_Required action 1_: In the forum thread about the port fetch error, how many mirrors did portsnap find?
_Required action 2_: Write the next part of the forum thread about the port fetch error, picking up after its last line.

_Text excerpt_:
*** Block opens ***
# Port Fetch Error



## lucretius (Feb 9, 2019)

Hi, I'm new at this forum.When I tried this code:
`portsnap fetch update:`


```
Looking up portsnap.FreeBSD.org mirrors... 6 mirrors found.
Fetching public key from ec2-eu-west-1.portsnap.freebsd.org... failed.
Fetching public key from your-org.portsnap.freebsd.org... failed.
Fetching public key from metapeer.portsnap.freebsd.org... failed.
Fetching public key from ec2-ap-northeast-1.portsnap.freebsd.org... failed.
Fetching public key from ec2-ap-southeast-2.portsnap.freebsd.org... failed.
Fetching public key from ec2-sa-east-1.portsnap.freebsd.org... failed.
No mirrors remaining, giving up.
```
`ping http://www.google.com`:

```
ping: cannot resolve http://www.google.com: Host name lookup failure
```
I got these errors.
My files:
rc.conf
resolv.conf
Can anyone help me? I can not solve this


----------



## Sevendogsbsd (Feb 9, 2019)
*** Block closes ***
_Entries supplied_:
*** Block opens ***
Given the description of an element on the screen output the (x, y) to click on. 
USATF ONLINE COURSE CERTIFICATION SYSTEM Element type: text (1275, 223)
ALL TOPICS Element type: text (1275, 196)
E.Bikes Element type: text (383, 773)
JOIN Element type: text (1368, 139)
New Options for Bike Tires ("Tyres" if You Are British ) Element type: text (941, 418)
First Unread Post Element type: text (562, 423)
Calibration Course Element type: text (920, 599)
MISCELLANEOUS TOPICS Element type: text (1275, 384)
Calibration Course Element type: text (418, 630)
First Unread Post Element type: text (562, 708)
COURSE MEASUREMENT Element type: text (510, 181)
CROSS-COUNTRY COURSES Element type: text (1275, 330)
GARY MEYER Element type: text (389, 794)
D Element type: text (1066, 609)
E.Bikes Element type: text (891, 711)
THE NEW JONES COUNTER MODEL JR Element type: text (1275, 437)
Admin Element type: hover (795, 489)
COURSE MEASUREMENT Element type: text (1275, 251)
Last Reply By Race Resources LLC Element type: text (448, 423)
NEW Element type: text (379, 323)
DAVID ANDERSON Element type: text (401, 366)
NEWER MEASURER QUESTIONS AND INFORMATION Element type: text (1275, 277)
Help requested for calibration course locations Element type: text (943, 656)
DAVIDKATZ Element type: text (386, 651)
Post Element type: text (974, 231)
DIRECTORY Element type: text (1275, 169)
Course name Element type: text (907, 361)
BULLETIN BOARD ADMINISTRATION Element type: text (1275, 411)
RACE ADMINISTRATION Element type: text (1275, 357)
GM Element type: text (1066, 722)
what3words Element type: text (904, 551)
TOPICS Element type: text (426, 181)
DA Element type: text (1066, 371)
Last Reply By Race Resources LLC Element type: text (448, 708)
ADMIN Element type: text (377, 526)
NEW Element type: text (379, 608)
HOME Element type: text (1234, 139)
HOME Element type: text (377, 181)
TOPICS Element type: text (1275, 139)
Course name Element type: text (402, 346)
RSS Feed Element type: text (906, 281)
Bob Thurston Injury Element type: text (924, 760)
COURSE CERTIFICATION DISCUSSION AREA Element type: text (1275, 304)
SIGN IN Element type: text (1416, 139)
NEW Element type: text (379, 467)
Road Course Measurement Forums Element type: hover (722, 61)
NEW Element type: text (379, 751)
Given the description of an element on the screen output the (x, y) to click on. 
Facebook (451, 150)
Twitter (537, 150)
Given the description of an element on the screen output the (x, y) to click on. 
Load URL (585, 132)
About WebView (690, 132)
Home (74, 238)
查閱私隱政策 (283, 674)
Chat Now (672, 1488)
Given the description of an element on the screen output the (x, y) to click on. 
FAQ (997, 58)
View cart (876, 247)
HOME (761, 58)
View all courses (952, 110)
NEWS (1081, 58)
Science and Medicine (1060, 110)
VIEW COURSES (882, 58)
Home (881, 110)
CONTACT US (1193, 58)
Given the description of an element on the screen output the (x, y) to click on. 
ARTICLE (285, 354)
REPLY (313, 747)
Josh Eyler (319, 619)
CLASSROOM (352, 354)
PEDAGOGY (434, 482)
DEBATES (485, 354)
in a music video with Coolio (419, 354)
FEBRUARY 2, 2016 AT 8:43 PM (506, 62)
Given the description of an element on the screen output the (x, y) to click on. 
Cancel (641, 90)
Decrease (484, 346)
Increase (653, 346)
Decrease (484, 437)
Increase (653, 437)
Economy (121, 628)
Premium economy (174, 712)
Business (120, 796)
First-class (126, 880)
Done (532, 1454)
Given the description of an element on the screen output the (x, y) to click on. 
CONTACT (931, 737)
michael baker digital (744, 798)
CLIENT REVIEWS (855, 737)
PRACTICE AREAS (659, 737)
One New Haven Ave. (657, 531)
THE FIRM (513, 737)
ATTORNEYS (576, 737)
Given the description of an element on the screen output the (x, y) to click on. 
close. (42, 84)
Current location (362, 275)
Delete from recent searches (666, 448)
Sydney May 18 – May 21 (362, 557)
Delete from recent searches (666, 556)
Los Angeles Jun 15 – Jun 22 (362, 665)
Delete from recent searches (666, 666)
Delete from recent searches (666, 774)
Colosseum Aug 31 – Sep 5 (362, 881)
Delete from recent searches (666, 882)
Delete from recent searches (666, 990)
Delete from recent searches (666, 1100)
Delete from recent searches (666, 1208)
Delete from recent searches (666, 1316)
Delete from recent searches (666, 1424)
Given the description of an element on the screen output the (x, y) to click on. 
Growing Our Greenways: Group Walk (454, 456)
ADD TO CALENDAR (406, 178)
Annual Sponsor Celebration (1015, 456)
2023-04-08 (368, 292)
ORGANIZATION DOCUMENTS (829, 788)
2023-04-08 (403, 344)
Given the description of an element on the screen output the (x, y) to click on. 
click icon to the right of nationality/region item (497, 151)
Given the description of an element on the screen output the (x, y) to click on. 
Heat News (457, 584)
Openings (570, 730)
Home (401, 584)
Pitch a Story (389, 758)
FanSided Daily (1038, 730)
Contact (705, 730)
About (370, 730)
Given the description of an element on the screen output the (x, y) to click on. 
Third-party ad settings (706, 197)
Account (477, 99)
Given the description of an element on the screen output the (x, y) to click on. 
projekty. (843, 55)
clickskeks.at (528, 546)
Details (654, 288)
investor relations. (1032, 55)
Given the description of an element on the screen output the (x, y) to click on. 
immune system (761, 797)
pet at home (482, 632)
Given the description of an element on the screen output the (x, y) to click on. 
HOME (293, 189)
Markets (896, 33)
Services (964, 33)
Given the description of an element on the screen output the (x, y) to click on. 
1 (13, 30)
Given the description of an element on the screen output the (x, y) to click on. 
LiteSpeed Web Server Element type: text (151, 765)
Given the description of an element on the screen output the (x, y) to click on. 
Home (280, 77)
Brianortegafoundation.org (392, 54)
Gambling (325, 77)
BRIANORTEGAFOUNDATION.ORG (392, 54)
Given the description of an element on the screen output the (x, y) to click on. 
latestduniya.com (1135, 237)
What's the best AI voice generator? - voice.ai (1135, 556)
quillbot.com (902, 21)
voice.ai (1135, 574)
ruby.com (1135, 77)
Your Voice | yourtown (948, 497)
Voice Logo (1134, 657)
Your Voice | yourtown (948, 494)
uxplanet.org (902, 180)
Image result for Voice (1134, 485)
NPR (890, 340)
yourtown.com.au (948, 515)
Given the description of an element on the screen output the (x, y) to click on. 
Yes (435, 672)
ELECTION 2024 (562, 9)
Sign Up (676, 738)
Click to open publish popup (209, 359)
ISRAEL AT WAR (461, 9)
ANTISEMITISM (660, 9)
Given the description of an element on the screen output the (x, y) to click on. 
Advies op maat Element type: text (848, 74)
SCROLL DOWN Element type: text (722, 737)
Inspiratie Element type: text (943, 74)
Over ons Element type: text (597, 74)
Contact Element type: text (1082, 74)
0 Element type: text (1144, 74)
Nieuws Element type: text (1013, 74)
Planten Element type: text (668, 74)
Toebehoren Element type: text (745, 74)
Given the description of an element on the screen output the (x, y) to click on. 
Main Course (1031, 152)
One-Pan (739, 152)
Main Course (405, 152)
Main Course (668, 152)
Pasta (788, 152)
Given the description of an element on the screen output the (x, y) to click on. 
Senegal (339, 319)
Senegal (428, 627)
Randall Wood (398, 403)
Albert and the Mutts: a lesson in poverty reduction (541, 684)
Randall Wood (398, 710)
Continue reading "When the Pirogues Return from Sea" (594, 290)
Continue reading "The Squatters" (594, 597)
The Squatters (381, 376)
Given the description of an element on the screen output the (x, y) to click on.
*** Block closes ***
_Exercise output 1_: 6 mirrors

_Exercise output 2_:
Can you ping Google's IP: 8.8.8.8 or 8.8.4.4?


----------



## Datapanic (Feb 9, 2019)

In your rc.conf, you have ifconfig_em0=... in there twice.  Once for a static ip and later for DHCP.  The last ifconfig (DHCP) is what is being used.  Is that what you want?


----------



## lucretius (Feb 11, 2019)

Datapanic said:


> In your rc.conf, you have ifconfig_em0=... in there twice.  Once for a static ip and later for DHCP.  The last ifconfig (DHCP) is what is being used.  Is that what you want?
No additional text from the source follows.